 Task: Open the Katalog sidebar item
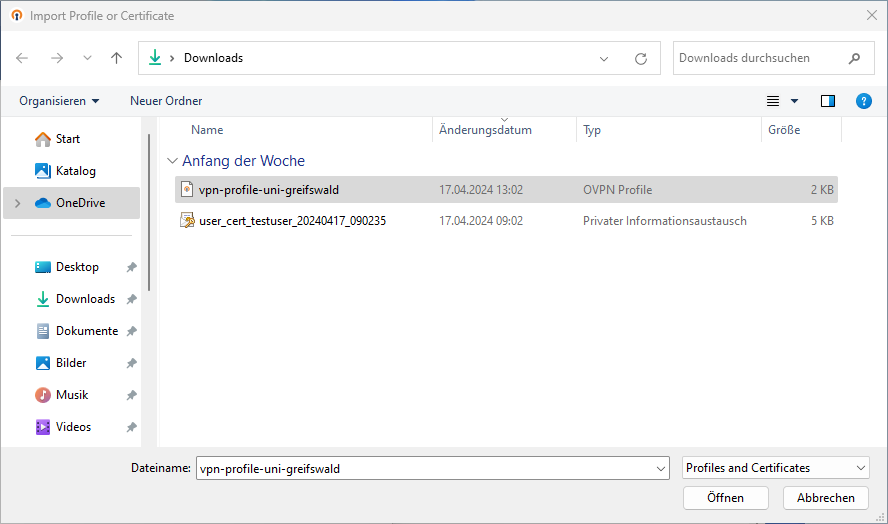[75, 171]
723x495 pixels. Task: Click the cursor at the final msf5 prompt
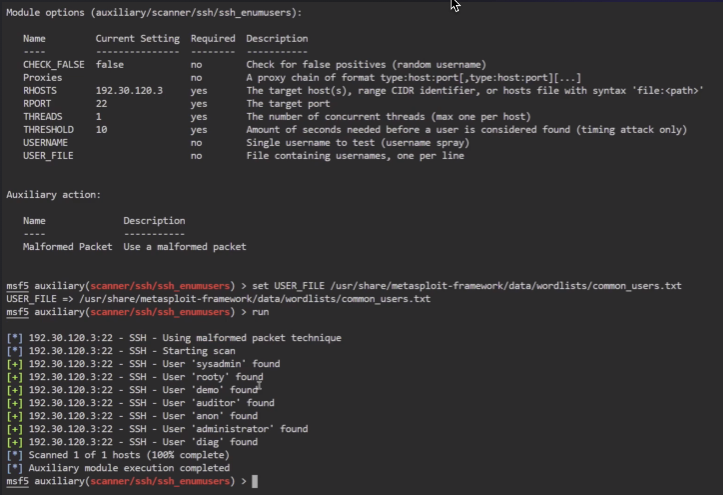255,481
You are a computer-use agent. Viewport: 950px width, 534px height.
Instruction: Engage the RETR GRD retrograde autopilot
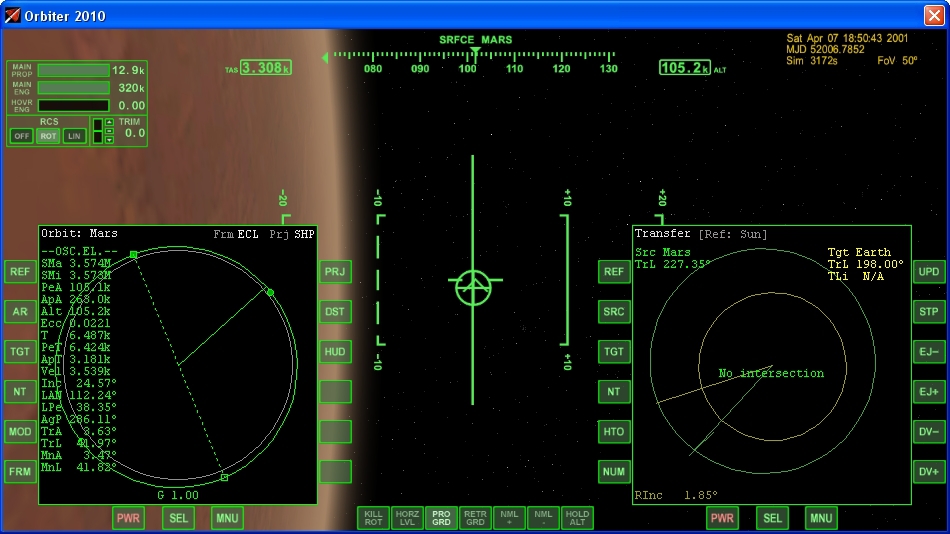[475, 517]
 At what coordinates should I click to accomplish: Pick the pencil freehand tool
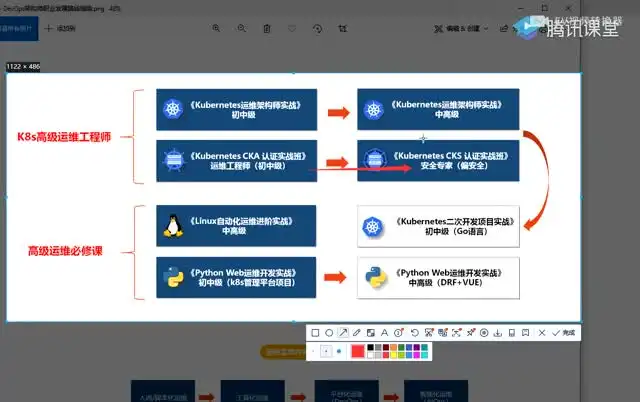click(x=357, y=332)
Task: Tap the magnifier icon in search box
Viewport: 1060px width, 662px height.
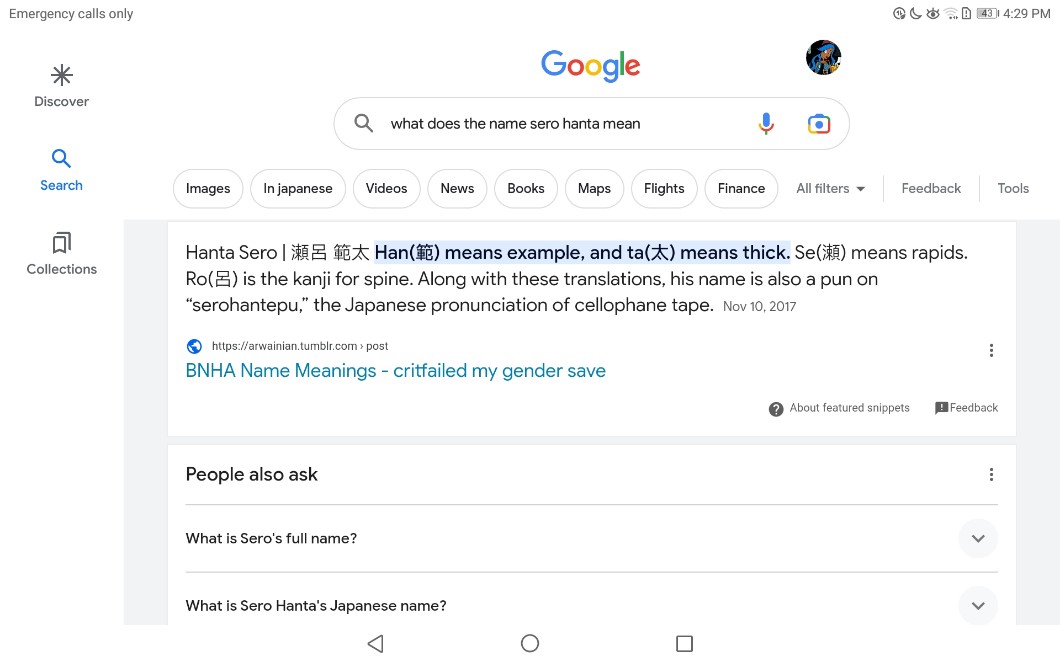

....

EXERCISE:
Rewrite every line of the listing, replacing "Viewport" with "Screen" and changing nothing else. Omit the pictures from your answer.

TASK SOLUTION:
 Task: Open the Katalog sidebar item
[75, 171]
723x495 pixels. Task: Click the cursor at the final msf5 prompt
255,481
You are a computer-use agent. Screen: 950px width, 534px height.
Instruction: Engage the RETR GRD retrograde autopilot
[475, 517]
 At what coordinates should I click to accomplish: Pick the pencil freehand tool
click(x=357, y=332)
Task: Tap the magnifier icon in search box
Screen: 1060px width, 662px height.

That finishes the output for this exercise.